Exercise instructions: For each line below with the word "agent", write out a copy.

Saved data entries
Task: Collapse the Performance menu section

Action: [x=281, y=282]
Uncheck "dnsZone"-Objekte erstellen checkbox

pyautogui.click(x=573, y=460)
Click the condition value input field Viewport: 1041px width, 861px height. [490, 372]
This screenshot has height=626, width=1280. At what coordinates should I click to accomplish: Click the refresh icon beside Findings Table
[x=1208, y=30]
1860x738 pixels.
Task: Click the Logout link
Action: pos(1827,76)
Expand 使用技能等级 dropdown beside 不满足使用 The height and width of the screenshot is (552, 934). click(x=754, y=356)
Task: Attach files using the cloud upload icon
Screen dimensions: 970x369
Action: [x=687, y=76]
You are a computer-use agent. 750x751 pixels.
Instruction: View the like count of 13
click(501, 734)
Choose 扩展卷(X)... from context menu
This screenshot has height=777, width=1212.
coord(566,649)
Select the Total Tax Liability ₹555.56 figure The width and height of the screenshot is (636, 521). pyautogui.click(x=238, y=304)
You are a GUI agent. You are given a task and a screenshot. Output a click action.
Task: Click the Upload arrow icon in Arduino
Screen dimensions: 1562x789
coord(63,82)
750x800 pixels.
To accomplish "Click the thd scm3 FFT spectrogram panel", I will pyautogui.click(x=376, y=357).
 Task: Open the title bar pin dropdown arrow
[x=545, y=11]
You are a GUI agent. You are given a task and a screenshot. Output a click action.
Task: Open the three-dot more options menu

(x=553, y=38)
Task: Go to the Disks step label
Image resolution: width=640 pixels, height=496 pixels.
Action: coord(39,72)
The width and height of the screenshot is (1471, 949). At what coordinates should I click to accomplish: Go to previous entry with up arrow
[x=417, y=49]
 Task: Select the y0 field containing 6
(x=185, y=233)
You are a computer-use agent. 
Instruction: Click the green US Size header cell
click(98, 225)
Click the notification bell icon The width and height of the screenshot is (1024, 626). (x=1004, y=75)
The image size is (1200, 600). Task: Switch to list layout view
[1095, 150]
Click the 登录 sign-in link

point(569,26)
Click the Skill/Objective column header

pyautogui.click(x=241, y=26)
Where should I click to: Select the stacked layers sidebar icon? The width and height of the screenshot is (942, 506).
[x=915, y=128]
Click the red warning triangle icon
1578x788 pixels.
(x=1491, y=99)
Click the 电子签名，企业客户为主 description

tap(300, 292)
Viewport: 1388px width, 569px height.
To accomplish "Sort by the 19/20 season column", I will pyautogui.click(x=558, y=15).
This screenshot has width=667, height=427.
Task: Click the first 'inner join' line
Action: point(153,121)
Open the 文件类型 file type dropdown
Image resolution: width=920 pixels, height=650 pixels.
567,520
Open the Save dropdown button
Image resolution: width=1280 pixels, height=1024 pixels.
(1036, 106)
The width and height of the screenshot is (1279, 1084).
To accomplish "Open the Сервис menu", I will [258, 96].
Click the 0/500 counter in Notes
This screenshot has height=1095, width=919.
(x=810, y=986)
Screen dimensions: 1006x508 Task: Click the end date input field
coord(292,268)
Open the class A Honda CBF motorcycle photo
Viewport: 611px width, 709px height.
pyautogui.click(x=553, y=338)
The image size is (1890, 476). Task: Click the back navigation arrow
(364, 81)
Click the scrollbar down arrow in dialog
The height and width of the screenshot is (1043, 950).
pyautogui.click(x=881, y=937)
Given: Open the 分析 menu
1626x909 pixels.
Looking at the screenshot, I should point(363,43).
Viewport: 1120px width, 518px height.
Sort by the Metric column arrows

Result for this task:
You are a computer-use agent. 750x751 pixels.
You are a GUI agent. You are given a task and a screenshot. Output a click action.
You are a GUI agent. You are given a task and a screenshot. Output a click action.
You are a computer-use agent. 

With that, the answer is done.